Il narratore spesso si recò
all’indirizzo trovato cercando di incontrare Leo. Invano.
Finalmente un giorno, era davanti a
quella casa per l’ennesima volta, udì un fischio melodioso. Quelle
note erano un richiamo a qualcosa, e non so quale ricordo cominciò a
liberarsi dal sonno. Era una musica volgare ma i suoni che quello
produceva fischiando con le labbra erano meravigliosamente dolci,
belli e leggeri. (54-55). Insomma erano un richiamo a
qualcosa. (54).
Richiamo. Ecco il senso della musica:
un richiamo. Non tutti i giorni si sente fischiettare così
(54) osservò un passante. Pareva quasi che il narratore in crisi di
narrazione fosse non solo atteso ma addirittura attirato.
Finalmente il fischiettatore uscì di
casa e... tosto il mio cuore avvertì con certezza: quello era
Leo, non soltanto il Leo dell’annuario di indirizzi, ma Leo in
persona, il nostro caro compagno di viaggio, (...)
E ora ricordai, soltanto ora, che anche a quel tempo, durante il
pellegrinaggio in Oriente, molte volte lo avevo udito fischiettare.
Erano le note di allora, ma quanto stranamente diverse sonavano al
mio orecchio. (56)
Note diverse... Non solo per i dieci e
più anni trascorsi dall’epoca del viaggio, ma anche per il nuovo
stato d’animo: la sorpresa del ritrovamento tanto sperato e
l’amarezza dell’eccessivo tempo impiegato nella ricerca. E in
fondo in fondo c’era anche un piccolo dubbio: era finalmente la
persona cercata o un nuovo abbaglio? Ed io aggiungo, anche se il
narratore non ne pareva consapevole: un ritrovamento oppure un essere
ritrovato?
Strane sono le sensazioni che prova il
narratore. In tanti anni era cambiato. Ed è cambiato anche il mondo.
E il confronto non è tra oggi e ieri, ma è tra l’oggi e il
ricordo di ieri...
Il nostro è il mondo del relativo (non
del relativismo!) dai ricordi fissi. Noi ricordiamo una persona non
come era e nemmeno come noi la conoscemmo, ma come è “fissata”
nella nostra memoria. Insomma: noi la ricordiamo come noi crediamo
oggi che fosse.
Ecco perché non mi pare bello esporre le salme dei
defunti. I presenti debbono ricordare la persona cara come “era”
non come i resti di un corpo spossato.
Il narratore seguì il presunto Leo:
Scese lungo la via e il suo passo, benché fosse leggero,
giovanile e sciolto, era però serale, aveva lo stesso suono del
crepuscolo, era connaturato con l’ora. (56-57).
L’incontro tra i due non poteva
avvenire che in un luogo naturale, nel giardinetto lì vicino, in una
panchina sotto un grande albero, quasi testimone silente di un
avvenimento per il narratore fuori del comune. Ma Leo non fece segno
di riconoscere il narratore e il colloquio parve svolgersi
impersonalmente con educato distacco.
Pareva quasi un colloquio
banale tra due estranei che non sapevano di cosa parlare.

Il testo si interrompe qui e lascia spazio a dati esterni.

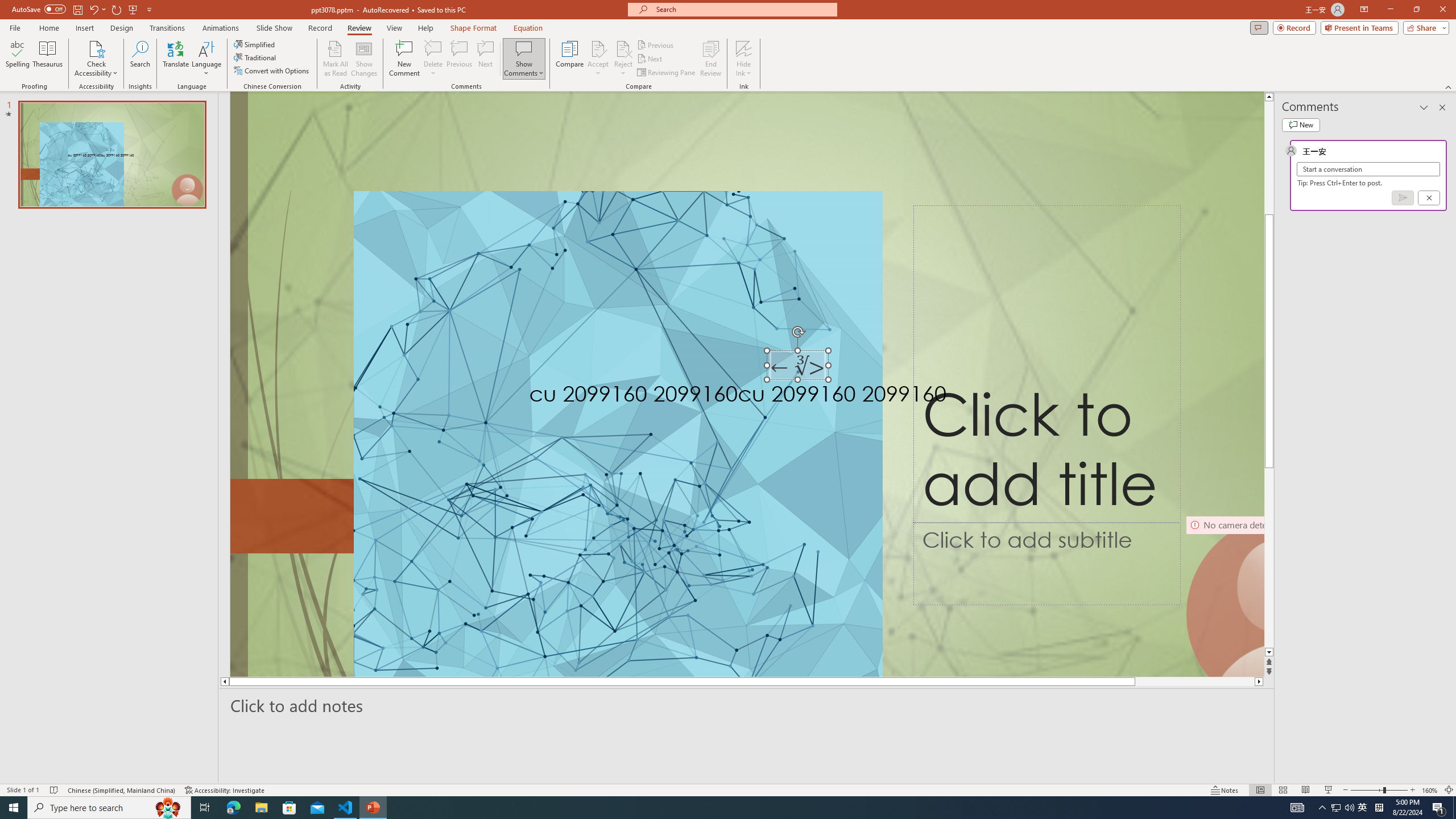
Zoom 160% (1430, 790)
Camera 9, No camera detected. (1224, 595)
End Review (710, 58)
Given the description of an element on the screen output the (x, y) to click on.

Ma non sempre i colloqui sono così
banali come sembrano. Forse sono invece utili ad uno dei due per
conoscere meglio l’altro; oppure a piantare qualcosa che come un
piccolo seme possa poi germogliare.
Leo si mostrava tranquillo e sereno,
mentre il narratore era visibilmente affannato. Proprio questo è
la vita quando è bella e felice: un giuoco! (60). Ma altri fanno
i seri e rendono la vita un dovere, una guerra, una prigione, non
riuscendo certo a mostrarla più bella.
“La vita non deve essere un dovere?”
è la domanda che ci poniamo spesso. E anche: “Facciamo il nostro
dovere”, eccetera.
Credo che semplicemente Leo volesse
dire che la vita non deve essere impostata come necessari doveri da
compiere. Così infatti il dovere verrebbe ad essere una serie di
costrizioni esterne e perderesti la libertà. L’antico filosofo si
stupiva davanti a due grandi realtà che lo commuovevano: la volta
stellata e la legge morale. E vedeva la prima “sopra di sé”

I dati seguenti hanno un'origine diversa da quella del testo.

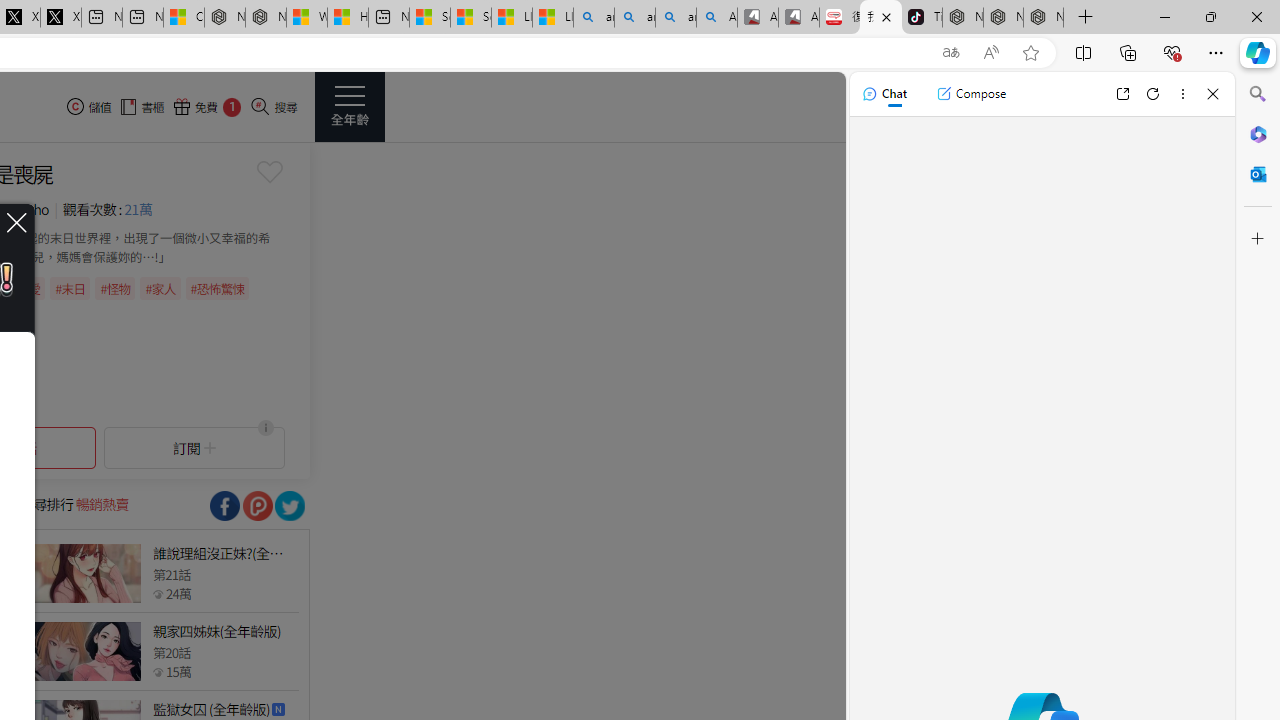
More options (1182, 93)
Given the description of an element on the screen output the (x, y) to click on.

e la seconda “in me”. Qui sta la chiave. La legge del
dovere deve scaturire da “dentro”. In tal modo non la puoi
sentire imposta, ma la cogli “tua” e la compi perché proprio tu
scegli di far così, non per autorità di altro o paura di supposti
castighi. Vedendo dal tetto di un alto palazzo una palla rotolare in
un prato devi ipotizzare l’esistenza di certe forze in certi punti
per spiegare la sua traiettoria irregolare. Chi invece osserva la
stessa palla dal primo piano non ha più bisogno di supporre
l’esistenza di quelle forze: la traiettoria non regolare viene
spiegata semplicemente dalle asperità del terreno che permettono il
passaggio della palla in alcuni posti e non in altri. Così la legge
del dovere: è semplicemente una costruzione dell’uomo per spiegare
la traiettoria del comportamento umano; chi ha il dovere “dentro”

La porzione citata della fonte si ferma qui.